Internal Sources of Finance

- Personal Savings: This refers to the money that has been set aside by the business owner over a period of time.

- Retained Profits: These are the profits that remain after a company has paid dividends to its shareholders.

- Asset Disposal: Businesses sometimes sell off their non-essential assets to raise funds.

- Importance: Internal sources of finance are easy and economical, as they do not involve paying interest or sharing ownership with outside investors.

External Sources of Finance

- Bank Loans: Banks offer loans to individuals and businesses at an agreed rate of interest and repayment period.

- Trade Credit: Suppliers may offer credit terms to businesses which means that the business can pay for goods or services at a later date.

- Hire Purchase: This is a method where businesses acquire assets but pay in instalments over time.

- Leasing: Businesses may lease assets rather than buying them outright to save capital.

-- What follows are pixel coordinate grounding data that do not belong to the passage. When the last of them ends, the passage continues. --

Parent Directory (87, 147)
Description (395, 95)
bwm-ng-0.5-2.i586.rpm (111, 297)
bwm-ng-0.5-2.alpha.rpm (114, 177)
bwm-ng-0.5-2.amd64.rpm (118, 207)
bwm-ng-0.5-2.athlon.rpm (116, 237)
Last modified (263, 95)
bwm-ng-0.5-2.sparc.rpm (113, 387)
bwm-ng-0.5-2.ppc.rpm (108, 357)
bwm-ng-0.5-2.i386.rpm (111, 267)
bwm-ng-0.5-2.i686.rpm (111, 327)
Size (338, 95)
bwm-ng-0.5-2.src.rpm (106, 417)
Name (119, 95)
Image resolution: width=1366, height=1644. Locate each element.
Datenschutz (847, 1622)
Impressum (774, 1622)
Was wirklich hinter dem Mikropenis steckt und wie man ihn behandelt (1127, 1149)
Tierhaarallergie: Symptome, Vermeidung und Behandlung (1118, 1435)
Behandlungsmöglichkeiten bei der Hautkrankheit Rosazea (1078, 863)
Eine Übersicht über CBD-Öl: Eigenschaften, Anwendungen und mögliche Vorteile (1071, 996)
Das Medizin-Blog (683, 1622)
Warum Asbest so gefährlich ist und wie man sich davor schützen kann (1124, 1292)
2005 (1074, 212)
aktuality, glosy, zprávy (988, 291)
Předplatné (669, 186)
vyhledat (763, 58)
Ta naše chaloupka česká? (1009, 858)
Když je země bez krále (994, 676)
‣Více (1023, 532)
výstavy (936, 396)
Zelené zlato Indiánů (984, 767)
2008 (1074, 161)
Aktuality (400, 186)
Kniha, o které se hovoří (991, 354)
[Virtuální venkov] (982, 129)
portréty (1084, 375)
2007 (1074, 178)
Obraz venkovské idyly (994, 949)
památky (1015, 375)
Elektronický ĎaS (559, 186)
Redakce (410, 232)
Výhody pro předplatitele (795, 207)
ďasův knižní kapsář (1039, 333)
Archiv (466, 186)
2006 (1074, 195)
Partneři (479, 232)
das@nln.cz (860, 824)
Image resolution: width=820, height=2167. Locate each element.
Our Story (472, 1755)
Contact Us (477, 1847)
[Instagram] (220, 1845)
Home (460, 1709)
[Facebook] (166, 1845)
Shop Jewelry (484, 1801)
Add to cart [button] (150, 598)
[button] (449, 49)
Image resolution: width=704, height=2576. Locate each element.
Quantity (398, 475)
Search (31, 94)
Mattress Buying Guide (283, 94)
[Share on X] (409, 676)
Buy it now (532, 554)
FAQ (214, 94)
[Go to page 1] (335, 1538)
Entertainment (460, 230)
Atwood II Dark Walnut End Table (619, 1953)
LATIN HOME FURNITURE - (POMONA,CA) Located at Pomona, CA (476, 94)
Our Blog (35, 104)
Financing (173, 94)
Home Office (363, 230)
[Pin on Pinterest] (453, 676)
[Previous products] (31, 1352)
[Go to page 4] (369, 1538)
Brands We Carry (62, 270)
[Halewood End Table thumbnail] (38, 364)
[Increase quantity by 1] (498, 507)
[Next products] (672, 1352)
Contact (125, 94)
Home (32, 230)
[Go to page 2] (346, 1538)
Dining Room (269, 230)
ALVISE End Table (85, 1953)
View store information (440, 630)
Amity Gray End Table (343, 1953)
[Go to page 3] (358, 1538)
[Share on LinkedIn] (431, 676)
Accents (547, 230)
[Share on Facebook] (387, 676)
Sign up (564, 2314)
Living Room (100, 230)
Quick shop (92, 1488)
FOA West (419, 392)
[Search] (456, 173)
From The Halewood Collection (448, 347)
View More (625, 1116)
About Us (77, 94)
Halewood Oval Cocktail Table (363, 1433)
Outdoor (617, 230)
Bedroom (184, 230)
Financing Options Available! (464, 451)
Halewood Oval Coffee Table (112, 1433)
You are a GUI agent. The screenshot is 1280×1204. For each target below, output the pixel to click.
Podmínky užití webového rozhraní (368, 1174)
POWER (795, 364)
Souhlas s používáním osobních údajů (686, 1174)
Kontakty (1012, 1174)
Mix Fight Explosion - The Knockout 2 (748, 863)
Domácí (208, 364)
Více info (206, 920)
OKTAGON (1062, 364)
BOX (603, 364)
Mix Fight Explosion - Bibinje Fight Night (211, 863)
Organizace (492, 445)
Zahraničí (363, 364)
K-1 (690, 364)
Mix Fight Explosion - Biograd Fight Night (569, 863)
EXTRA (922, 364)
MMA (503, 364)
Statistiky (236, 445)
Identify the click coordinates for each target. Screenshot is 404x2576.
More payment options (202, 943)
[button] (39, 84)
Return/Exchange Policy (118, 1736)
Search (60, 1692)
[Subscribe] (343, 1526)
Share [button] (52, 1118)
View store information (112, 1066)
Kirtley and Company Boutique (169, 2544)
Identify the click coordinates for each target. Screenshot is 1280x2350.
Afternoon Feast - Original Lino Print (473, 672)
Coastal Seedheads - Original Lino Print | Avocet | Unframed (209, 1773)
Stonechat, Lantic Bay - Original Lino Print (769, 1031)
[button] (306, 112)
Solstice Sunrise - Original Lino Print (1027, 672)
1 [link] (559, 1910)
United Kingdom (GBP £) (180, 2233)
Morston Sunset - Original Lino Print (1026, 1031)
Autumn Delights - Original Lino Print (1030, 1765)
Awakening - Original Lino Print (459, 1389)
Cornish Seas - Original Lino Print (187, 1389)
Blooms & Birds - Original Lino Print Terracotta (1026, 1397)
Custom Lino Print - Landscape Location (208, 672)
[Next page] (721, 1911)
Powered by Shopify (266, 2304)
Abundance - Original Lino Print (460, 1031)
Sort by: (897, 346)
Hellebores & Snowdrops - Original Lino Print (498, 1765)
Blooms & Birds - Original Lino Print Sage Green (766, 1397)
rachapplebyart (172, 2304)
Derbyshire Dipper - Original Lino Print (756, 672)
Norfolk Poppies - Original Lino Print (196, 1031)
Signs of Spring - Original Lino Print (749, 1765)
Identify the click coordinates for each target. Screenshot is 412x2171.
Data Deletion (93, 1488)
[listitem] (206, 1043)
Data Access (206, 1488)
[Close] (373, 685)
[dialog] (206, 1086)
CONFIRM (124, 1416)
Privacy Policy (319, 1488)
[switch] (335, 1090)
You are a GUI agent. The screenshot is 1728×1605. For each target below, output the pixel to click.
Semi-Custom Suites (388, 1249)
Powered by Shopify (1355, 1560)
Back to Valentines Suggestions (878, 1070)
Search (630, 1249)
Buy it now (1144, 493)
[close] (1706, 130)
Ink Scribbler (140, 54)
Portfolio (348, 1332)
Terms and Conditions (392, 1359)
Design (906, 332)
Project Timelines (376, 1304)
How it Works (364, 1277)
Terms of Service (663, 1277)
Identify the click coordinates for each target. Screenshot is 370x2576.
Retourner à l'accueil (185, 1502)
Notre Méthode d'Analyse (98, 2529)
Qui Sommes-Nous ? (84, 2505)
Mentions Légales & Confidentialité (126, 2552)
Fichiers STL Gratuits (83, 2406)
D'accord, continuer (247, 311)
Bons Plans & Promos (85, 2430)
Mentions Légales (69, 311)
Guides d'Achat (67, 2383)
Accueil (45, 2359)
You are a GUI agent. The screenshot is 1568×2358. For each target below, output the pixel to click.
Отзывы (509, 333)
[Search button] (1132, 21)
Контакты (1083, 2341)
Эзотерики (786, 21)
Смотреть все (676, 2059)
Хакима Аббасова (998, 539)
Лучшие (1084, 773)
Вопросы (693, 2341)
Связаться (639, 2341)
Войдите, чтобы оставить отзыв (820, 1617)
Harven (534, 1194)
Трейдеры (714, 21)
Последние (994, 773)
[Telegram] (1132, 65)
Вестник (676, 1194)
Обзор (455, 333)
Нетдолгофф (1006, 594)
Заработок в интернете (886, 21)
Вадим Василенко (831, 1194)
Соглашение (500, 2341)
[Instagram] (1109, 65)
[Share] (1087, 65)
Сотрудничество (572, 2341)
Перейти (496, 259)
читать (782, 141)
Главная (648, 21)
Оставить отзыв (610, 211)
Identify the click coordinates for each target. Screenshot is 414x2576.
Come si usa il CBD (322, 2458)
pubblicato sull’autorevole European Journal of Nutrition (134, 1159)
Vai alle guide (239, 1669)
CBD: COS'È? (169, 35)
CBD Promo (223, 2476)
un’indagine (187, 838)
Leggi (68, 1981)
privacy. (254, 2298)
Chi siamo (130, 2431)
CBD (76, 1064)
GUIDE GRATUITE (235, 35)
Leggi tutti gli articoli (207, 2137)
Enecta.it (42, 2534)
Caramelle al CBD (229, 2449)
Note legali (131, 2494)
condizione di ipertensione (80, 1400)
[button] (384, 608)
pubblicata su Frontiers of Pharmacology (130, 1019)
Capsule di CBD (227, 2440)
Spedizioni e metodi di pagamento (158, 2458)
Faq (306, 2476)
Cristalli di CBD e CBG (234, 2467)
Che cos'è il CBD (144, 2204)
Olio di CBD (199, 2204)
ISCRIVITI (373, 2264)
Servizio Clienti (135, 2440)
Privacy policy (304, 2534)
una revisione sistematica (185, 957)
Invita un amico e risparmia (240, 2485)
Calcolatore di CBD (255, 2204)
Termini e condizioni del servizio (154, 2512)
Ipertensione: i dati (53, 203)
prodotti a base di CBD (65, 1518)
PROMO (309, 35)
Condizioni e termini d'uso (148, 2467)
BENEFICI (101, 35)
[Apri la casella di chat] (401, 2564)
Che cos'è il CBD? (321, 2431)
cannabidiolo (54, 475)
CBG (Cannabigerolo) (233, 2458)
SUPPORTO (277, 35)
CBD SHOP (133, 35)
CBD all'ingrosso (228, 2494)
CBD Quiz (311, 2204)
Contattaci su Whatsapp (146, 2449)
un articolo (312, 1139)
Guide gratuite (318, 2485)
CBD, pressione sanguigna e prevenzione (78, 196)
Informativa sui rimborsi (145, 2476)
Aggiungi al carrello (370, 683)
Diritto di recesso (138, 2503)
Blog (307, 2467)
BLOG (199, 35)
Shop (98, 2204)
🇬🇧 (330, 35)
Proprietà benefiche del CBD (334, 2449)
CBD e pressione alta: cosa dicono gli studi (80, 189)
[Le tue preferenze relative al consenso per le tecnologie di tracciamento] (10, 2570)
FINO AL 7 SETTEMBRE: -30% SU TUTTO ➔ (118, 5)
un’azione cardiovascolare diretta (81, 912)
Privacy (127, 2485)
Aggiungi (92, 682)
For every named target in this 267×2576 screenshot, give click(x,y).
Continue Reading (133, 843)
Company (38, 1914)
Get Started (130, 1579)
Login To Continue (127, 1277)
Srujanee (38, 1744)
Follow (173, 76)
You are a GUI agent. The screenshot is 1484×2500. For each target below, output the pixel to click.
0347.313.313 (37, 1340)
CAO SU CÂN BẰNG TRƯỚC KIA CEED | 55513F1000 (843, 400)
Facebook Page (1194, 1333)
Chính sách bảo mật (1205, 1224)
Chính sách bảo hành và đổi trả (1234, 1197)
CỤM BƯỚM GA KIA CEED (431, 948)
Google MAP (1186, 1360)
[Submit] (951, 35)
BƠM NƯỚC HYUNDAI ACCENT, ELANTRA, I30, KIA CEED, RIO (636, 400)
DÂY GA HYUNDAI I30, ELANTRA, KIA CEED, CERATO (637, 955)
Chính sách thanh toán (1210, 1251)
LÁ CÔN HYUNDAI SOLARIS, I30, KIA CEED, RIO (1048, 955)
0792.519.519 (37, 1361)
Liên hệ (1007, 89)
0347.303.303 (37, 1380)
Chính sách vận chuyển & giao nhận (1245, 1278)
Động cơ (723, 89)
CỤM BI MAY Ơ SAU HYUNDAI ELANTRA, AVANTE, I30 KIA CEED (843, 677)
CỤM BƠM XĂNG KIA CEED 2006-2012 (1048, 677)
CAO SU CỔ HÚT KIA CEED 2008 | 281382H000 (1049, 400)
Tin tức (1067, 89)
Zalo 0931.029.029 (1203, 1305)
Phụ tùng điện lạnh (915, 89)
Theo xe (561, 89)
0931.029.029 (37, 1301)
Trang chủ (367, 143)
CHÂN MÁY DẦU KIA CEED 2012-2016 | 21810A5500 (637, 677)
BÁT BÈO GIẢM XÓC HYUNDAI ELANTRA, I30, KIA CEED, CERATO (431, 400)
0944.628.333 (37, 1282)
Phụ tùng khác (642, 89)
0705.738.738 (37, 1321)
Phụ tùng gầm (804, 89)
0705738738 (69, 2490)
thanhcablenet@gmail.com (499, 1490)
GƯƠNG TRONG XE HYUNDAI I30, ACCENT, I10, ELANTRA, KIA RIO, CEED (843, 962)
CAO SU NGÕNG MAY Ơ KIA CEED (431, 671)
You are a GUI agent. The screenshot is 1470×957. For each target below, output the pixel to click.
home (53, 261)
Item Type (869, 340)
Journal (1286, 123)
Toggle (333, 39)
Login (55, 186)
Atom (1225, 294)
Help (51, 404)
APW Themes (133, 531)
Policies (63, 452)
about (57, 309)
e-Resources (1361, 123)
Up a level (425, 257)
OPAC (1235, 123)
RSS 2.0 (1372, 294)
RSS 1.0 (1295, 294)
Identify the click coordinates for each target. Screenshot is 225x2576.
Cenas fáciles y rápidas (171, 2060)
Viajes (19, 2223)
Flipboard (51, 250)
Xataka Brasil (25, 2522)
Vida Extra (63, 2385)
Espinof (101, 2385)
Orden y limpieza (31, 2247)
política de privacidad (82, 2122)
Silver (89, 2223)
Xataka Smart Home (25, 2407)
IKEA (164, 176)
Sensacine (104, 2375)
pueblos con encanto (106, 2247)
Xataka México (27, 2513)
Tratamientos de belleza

- Equity Finance: This involves selling a part of the business ownership to investors in return for capital.

- Venture Capital: It's a type of equity financing where investors provide capital to start-ups and small businesses with high growth potential.

- Crowdfunding: Businesses can use online platforms to gather small amounts of money from a large number of people.

- Government Grants: Governments provide grants to support businesses, particularly start-ups, and businesses involved in research and development.

- Importance: External sources can provide larger sums of funding and are instrumental in supporting expansion and innovation.

Role of Sources of Finance in Commerce

- Business Start-up and Expansion: Businesses require funds to start-up, run, and to expand operations.

- Acquisition of Assets: Businesses need money to acquire assets such as office space, equipment, vehicles, etc.

- Cash Flow Maintenance: Regular inflow of cash is necessary to meet day to day expenses, such as raw material purchase, paying wages, and other operational costs.

- Debt Repayment: Sources of finance enable businesses to manage their debts and improve their liquidity position.

- R&D and Innovation: Funds from sources of finance can be invested in research and development to innovate and stay competitive in the market.

- Economic Activity: By providing funds, these sources play a crucial role in driving commerce and stimulating economic activity.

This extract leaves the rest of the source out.